A novel role for reactive oxygen species in the regulation of RhoA; implications for endothelial permeability and leukocyte transmigratio

The endothelial lining of the vasculature plays a critical role in regulating the passage of fluid, macromolecules, and cells between the blood and surrounding tissues. Vascular permeability is tightly regulated and is modulated during both physiological and pathological situations. Our laboratory is interested in the mechanisms which regulate vascular permeability and the transmigration of leukocytes during inflammation. The migration of leukocytes across the endothelial barrier is called "leukocyte transendothelial migration" (TEM). Deciphering the mechanisms which regulate TEM is important to understanding and managing inflammatory diseases.;My interest in TEM is focused on pathways which involve small GTPases.
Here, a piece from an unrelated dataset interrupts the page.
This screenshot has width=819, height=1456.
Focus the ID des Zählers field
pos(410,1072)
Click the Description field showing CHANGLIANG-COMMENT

My specific interest is in the role of Rho GTPases and their regulation by reactive oxygen species (ROS) during leukocyte TEM. Although ROS have been largely seen as mediators of oxidative damage, more recently, ROS have been recognized as necessary components of cell signaling pathways. Importantly, ROS have been shown to play an important role in regulating vascular permeability and TEM.;In this dissertation, I show that physiological levels of ROS can directly activate RhoA in cells. In vitro studies had previously identified two critical cysteine residues in the nucleotide binding pocket of RhoA that are oxidatively modified by ROS. My work showed that this oxidative regulation of RhoA can occur in a cellular context. Before these studies, the regulation of small GTPases had almost exclusively focused on regulatory proteins. Importantly, my work identifies direct oxidative modification as a novel way to regulate RhoA activity.;I extended this work by investigating the regulation of RhoA by ROS in the context of leukocyte TEM. Based on these findings and my previous work, I hypothesized that leukocyte adhesion to endothelial cells initiates ROS generation and the direct activation of RhoA to promote leukocyte TEM. In preliminary studies, I found that crosslinking of a cell adhesion molecule (ICAM-1) stimulates RhoA and Rac1 activation. In addition the activation of RhoA appears to be dependent on ROS, as seen by studies of redox-insensitive mutants. The work presented in this dissertation lays the framework for future studies on the role of ROS during leukocyte adhesion and TEM.